:: Your instructions ::
Output exactly, in the material below, the lines from the one with "Image resolution: width=820, height=1180." through the one with "Thank you! (20, 2276)". Omit all pictures.

BEGIN

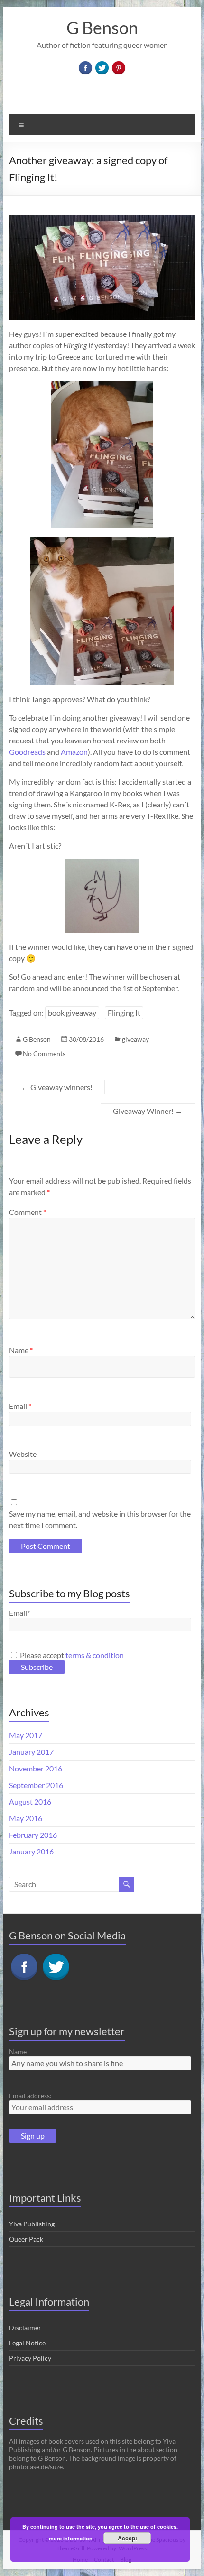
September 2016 (36, 1784)
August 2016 (30, 1801)
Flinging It (124, 1012)
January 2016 (31, 1851)
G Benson (102, 27)
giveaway (135, 1039)
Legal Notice (27, 2343)
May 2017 (25, 1735)
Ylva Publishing (32, 2224)
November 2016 (35, 1768)
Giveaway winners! (57, 1087)
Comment (27, 1211)
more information (71, 2538)
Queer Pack (26, 2239)
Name (21, 1349)
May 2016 (25, 1818)
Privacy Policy (30, 2358)
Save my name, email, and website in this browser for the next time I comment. (100, 1519)
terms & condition (94, 1654)
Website (23, 1453)
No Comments (44, 1053)
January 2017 (31, 1751)
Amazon (74, 751)
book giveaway (72, 1012)
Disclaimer (25, 2328)
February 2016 (33, 1834)
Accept (127, 2538)
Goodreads (27, 751)
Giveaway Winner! (148, 1110)
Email (20, 1405)
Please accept (71, 1654)
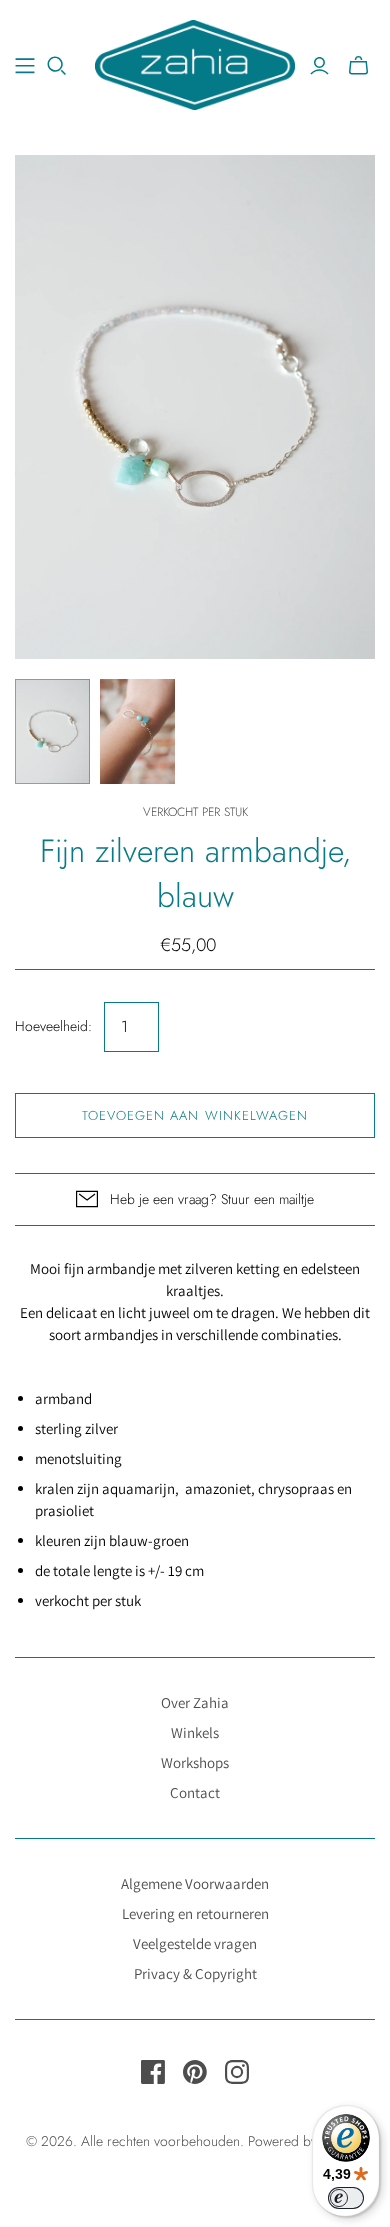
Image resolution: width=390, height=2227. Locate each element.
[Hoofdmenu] (25, 66)
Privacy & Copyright (195, 1973)
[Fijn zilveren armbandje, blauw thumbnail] (52, 731)
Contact (195, 1792)
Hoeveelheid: (53, 1026)
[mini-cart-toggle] (358, 66)
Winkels (195, 1732)
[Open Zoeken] (57, 66)
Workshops (195, 1762)
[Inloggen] (319, 66)
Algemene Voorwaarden (195, 1883)
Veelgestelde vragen (195, 1943)
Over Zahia (195, 1702)
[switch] (346, 2198)
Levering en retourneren (195, 1913)
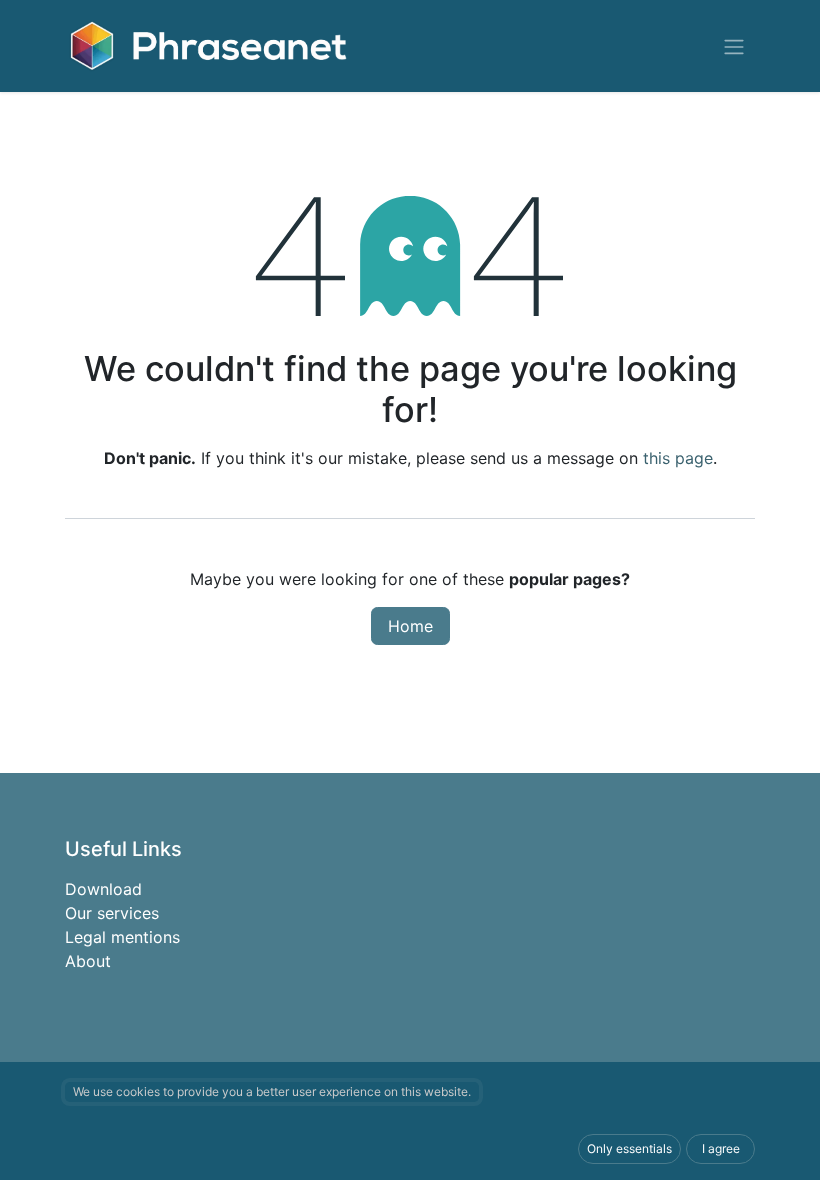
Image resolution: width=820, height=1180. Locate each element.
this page (678, 458)
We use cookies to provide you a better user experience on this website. (272, 1091)
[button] (629, 1149)
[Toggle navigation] (734, 46)
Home (410, 626)
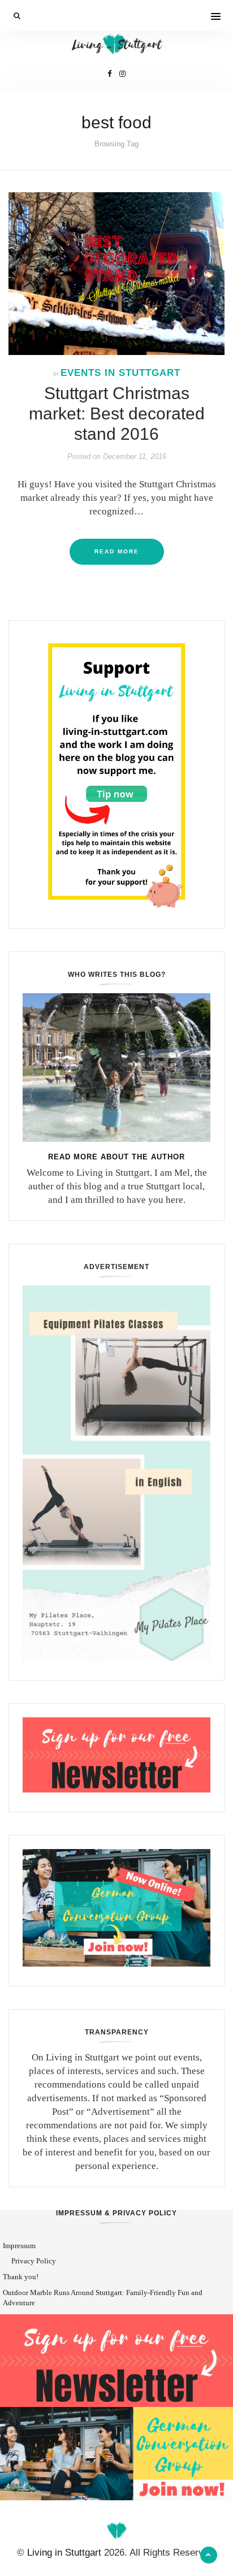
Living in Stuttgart (64, 2552)
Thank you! (20, 2276)
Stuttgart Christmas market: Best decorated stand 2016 (117, 413)
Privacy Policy (33, 2261)
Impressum (19, 2245)
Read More (116, 551)
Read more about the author (116, 1157)
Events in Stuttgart (120, 372)
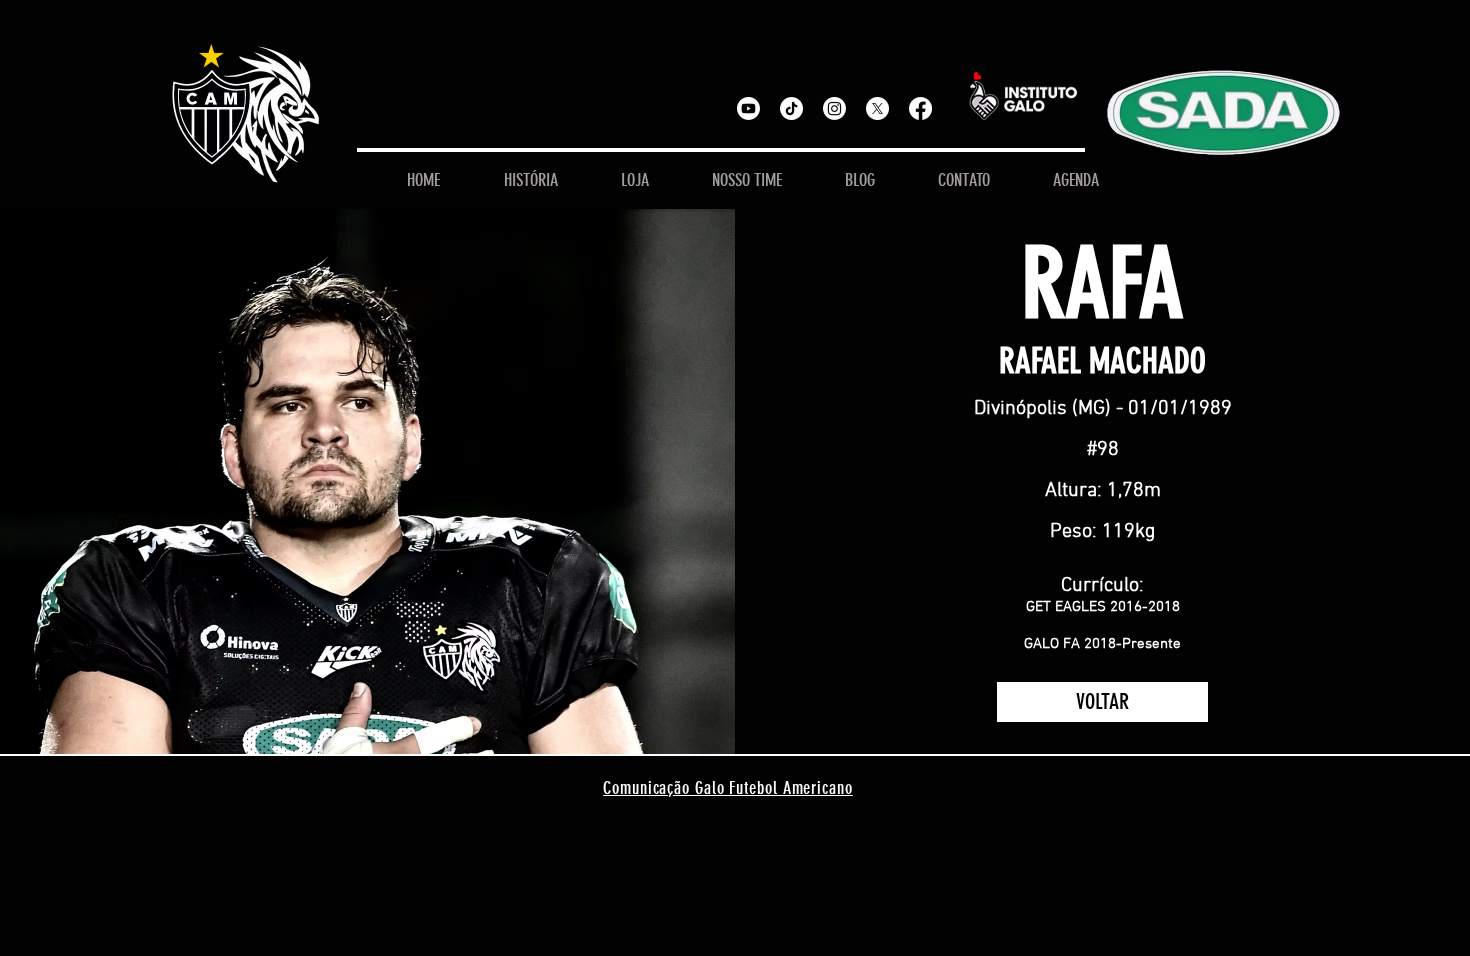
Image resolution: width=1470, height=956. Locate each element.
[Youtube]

END

:: Output below ::
Image resolution: width=820, height=1180. Locate each element.
this page (678, 458)
We use cookies to provide you a better user experience on this website. (272, 1091)
[button] (629, 1149)
[Toggle navigation] (734, 46)
Home (410, 626)
Living in Stuttgart (64, 2552)
Thank you! (20, 2276)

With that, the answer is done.